Abstract

ABSTRACT The meaning of ‘moderate enlightenment’ has been monopolised by Jonathan Israel. In this guise, ‘moderate enlightenment’ is built atop a compromise between authority and innovation, between reason and revelation, and amounts to an intellectually subordinate counterpart to the Radical Enlightenment. This ‘negative’ definition obstructs serious interpretation of what ‘moderate enlightenment’ can mean. This essay progresses instead an enquiry into a ‘positive’ definition of ‘moderate enlightenment’ – an enlightenment defined by moderation.
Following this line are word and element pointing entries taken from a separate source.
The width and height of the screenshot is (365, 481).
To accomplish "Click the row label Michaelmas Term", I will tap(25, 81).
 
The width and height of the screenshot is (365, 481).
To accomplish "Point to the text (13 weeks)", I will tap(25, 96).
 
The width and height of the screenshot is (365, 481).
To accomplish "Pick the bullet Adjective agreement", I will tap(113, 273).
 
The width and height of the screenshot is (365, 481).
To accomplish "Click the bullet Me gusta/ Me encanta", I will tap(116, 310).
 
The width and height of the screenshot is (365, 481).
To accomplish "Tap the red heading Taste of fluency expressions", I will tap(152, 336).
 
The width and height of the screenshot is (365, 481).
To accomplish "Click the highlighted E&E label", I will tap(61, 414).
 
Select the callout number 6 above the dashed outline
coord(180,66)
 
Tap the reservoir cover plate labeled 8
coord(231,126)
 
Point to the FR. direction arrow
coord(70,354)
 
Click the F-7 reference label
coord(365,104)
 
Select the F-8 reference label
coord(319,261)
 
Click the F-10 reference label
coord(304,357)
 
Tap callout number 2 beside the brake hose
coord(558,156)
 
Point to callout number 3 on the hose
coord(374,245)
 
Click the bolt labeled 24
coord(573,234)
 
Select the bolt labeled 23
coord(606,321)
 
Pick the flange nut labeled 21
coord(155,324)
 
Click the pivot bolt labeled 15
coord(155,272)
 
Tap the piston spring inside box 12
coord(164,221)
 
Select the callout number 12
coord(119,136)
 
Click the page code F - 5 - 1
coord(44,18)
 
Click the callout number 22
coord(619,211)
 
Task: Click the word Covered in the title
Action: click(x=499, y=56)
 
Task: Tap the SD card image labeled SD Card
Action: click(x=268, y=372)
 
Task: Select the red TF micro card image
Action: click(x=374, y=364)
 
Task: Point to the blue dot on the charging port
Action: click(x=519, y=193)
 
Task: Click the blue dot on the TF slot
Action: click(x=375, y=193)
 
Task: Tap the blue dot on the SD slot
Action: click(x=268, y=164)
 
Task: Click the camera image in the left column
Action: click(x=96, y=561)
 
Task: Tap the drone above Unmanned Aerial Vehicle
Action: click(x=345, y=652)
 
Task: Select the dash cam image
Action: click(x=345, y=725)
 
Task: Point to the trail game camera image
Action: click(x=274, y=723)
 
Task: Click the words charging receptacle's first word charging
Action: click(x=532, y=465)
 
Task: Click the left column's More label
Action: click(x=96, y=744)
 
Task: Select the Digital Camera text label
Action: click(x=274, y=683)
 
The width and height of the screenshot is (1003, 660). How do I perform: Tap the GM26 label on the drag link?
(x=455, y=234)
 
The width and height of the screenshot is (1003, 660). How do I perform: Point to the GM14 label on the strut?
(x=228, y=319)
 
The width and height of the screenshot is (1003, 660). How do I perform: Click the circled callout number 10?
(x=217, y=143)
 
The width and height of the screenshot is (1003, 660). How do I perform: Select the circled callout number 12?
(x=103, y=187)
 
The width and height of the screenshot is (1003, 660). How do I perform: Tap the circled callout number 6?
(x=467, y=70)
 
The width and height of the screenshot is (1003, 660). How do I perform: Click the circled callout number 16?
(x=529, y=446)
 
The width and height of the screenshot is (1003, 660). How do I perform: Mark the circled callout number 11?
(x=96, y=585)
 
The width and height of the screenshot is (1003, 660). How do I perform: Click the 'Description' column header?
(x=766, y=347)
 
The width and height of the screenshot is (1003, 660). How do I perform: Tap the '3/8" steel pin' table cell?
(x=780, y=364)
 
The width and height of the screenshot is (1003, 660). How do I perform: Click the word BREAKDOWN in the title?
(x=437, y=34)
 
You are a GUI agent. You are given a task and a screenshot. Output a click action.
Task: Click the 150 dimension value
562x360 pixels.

It does so by surveying key lineaments within a century of historiography on the enlightenment, from the 1920s to the present. It focuses on the contributions to that historiography by two titanic figures of twentieth-century scholarship and political thought: Leo Strauss and J.G.A. Pocock. Strauss and Pocock are shown to have advanced equally substantive, if fundamentally distinct, concepts of ‘moderate enlightenment’. Searching for ‘moderate enlightenment’, aided by Strauss and Pocock, raises new vistas in both eighteenth century intellectual history and twentieth century historiography – and the pertinence of both for the history of political thought. It also brings into question the political-philosophical substance of the ‘moderation’ which underpins a positively defined ‘moderate enlightenment’.